The NEDU study forces us to question whether the proposed benefit of using a bubble model (protection of fast tissues early in the ascent) is worth the disadvantage of the increased gas loading that occurs in slower tissues as a result. Bubble model advocates have tried to portray the study as irrelevant because the experiments involved air diving and used a deep stop profile that is not exactly the same as that prescribed by VPM-B. Nevertheless, analyses of ‘real-world’ VPM-B profiles prescribed for dives using accelerated decompression on oxygen (such as are typically undertaken by technical divers) suggest that the same disadvantageous pattern of protecting fast tissue from supersaturation early in the ascent at the expense of slower tissue supersaturation later still occurs.
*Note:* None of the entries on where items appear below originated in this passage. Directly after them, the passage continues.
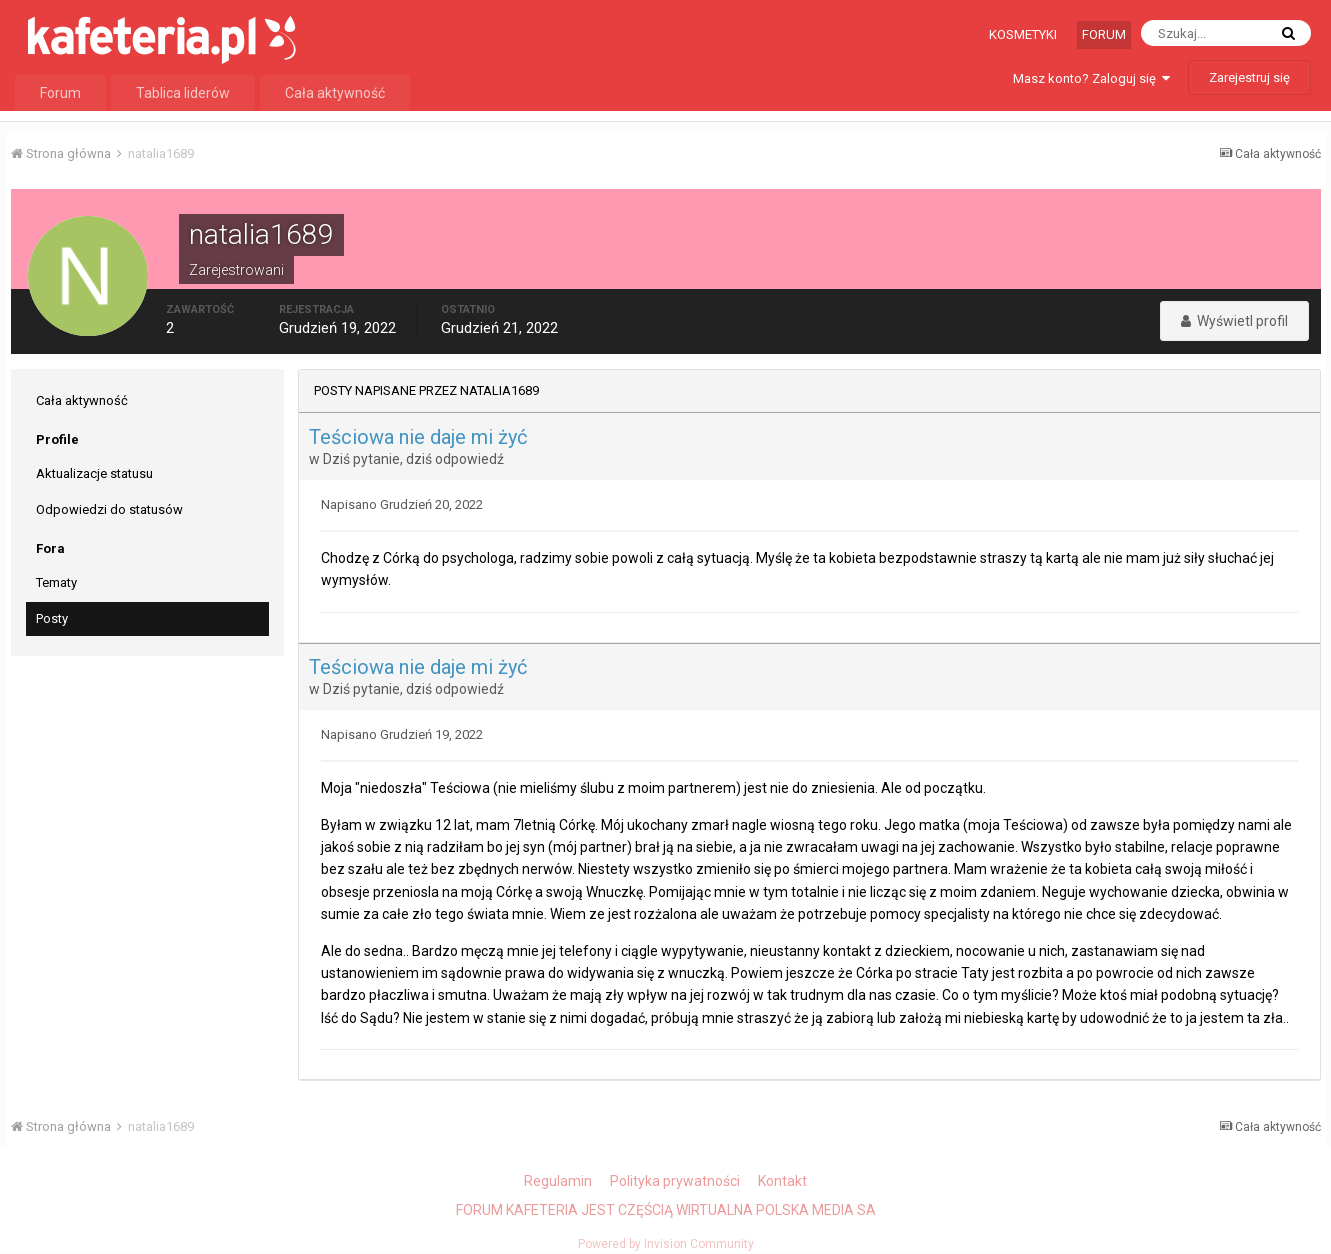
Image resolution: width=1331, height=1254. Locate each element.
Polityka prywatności (675, 1181)
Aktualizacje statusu (94, 473)
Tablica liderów (183, 93)
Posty (52, 618)
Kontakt (782, 1181)
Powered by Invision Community (666, 1244)
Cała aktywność (335, 93)
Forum (1104, 34)
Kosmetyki (1023, 34)
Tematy (56, 582)
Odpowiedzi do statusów (109, 509)
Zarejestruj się (1249, 77)
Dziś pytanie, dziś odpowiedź (413, 459)
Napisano (402, 504)
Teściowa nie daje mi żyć (418, 437)
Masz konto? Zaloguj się (1091, 78)
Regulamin (558, 1181)
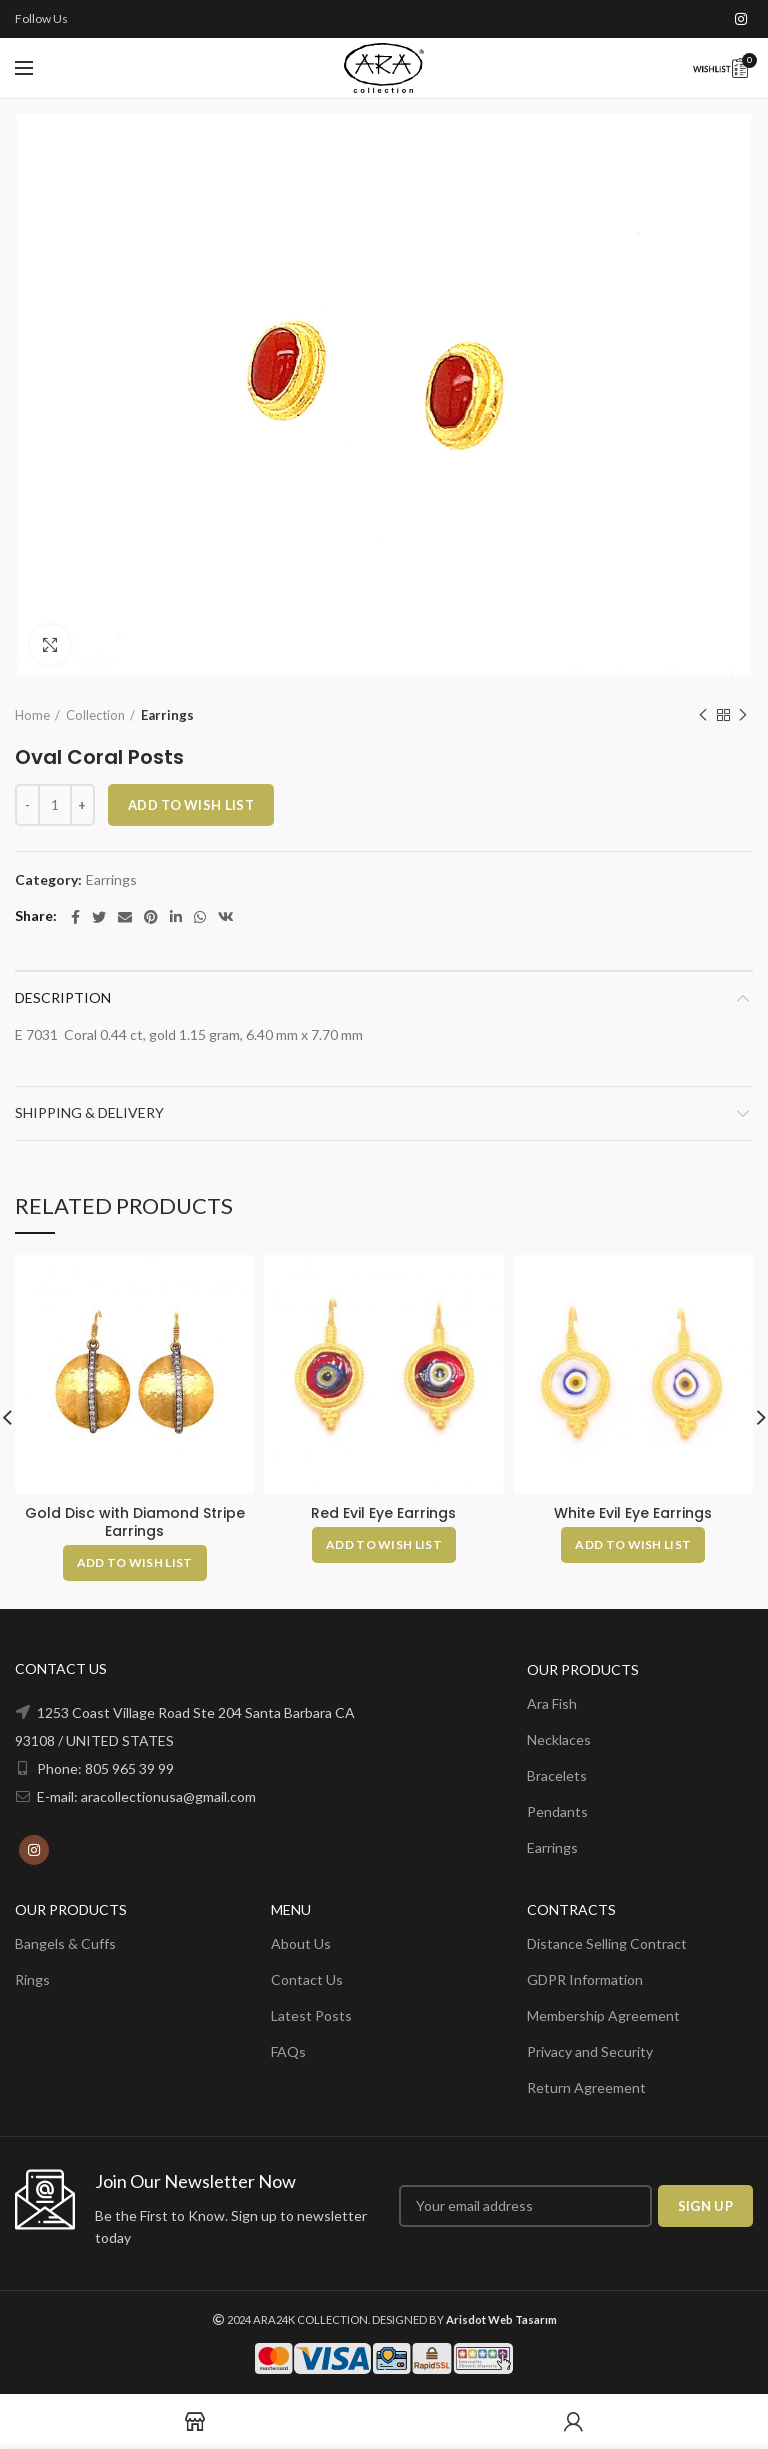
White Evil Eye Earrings (633, 1513)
It is clear that the optimal approach to decompression from the deep bounce dives undertaken by recreational technical divers is not established; however, it seems plausible to suggest that we have evolved an approach that risks overemphasizing deep stops. One trend that is emerging as this book goes to press is the use of gradient factors to reduce the emphasis on deep stops (by increasing the GF-Low) and re-emphasizing shallow stops (by decreasing the GF-High). Thus, whereas gradient factor combinations such as 10/90 were popular during the height of belief in deep stops, it is increasingly common to see combinations such as 40/70 or 50/70 now.